SXSW Panel: The Emotion Engine: Can a Video Game Speak to the Heart?

Panel: The Emotion Engine: Can a Video Game Speak to the Heart? (Twitter hashtag: #emotionengine

Date/time: 5 p.m. Sunday

Panelists: Peter Molyneux (Lionhead Studios), Frank Rose (Wired.com).

The gist: Peter Molyneux (“Fable,” “Black & White,” “Populous”) is “Pioneer of the God Games” (said Rose) and he has a reputation for trying to break down the barriers between good and bad and creating moral consequences in games, but leaving it up to players to decide which way to go. Though his games have not always been commercial successes, he has always pushed the envelope of what games can do and be. He’s found success with his Xbox/Xbox 360-based “Fable” games and in his next game, he wants to make characters and situations that involve the player, create empathy and engage emotions in new ways. In a demo Molyneux showed of “Fable 3,” he showed the main character you play holding your daughter’s hand and walking though the streets of a Dickensian London-like location. It was very charming and emotionally compelling. The game’s “Touch” interface will allow players to interact with anything around them in contextual ways — use the same hand that walked your daughter to reach for a beggar’s hand and you can take him to a factory and sell him (if you want). Molyneux believes many game designers have become complacent and that new technologies like Microsoft’s motion-sensing camera, code-named Natal, will open new ways of interacting with games and making them more compelling.

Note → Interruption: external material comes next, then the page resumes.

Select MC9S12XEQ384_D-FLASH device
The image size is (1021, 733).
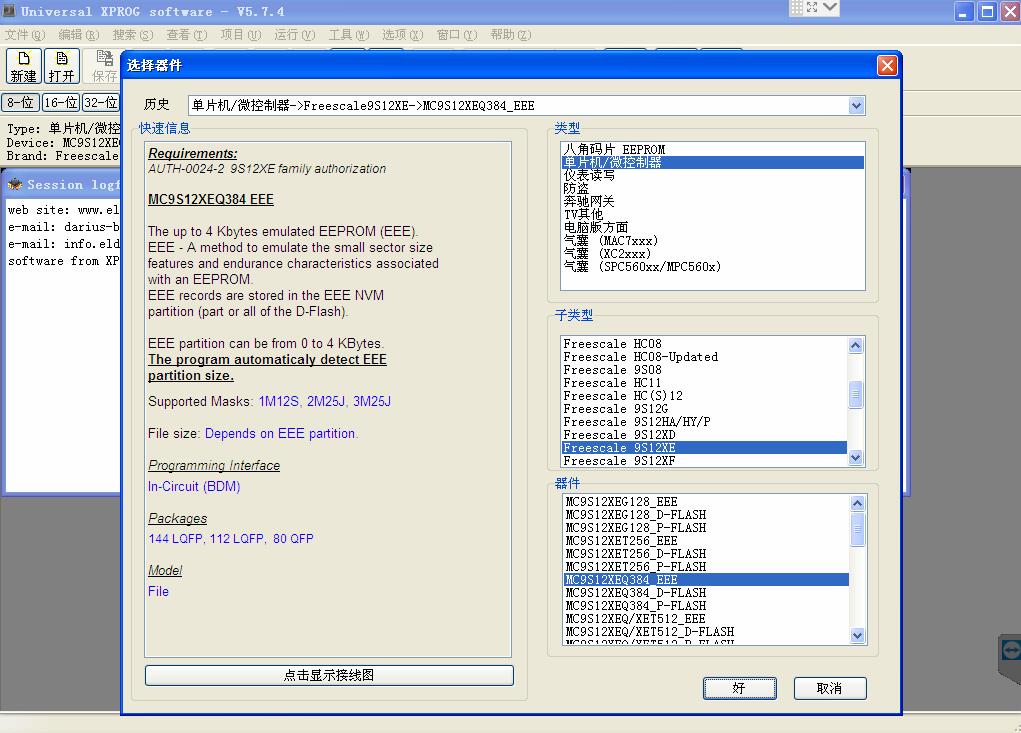(635, 593)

Quotes: “The staffing problems must have been a nightmare!” — Molyneux on the plight of the bad guy in movies. “It’s so emotionally more powerful than hitting A… you physically have to drag him and force him to do these things. A simple game mechanic changes your emotional involvement with the world.” — Molyneux. “Natal is a fantastic amazing device because it is so different… it makes designers like me sweat like we never have before.” — Molyneux on Microsoft’s motion-sensing Xbox 360 camera, due out later this year. “It is all about the skill of what we create.” — Molyneux

Takeaways: While movies make us sit passively, video games have the opportunity to engage us in ways that other forms of entertainment can’t. Games like “Heavy Rain” (which Molyneux believes is brilliant, but which he couldn’t finish because he was too emotionally disturbed), are pointing the way to where interactive entertainment is going. Molyneux believes we need more amazingly talented game designers to make interactive art that matters.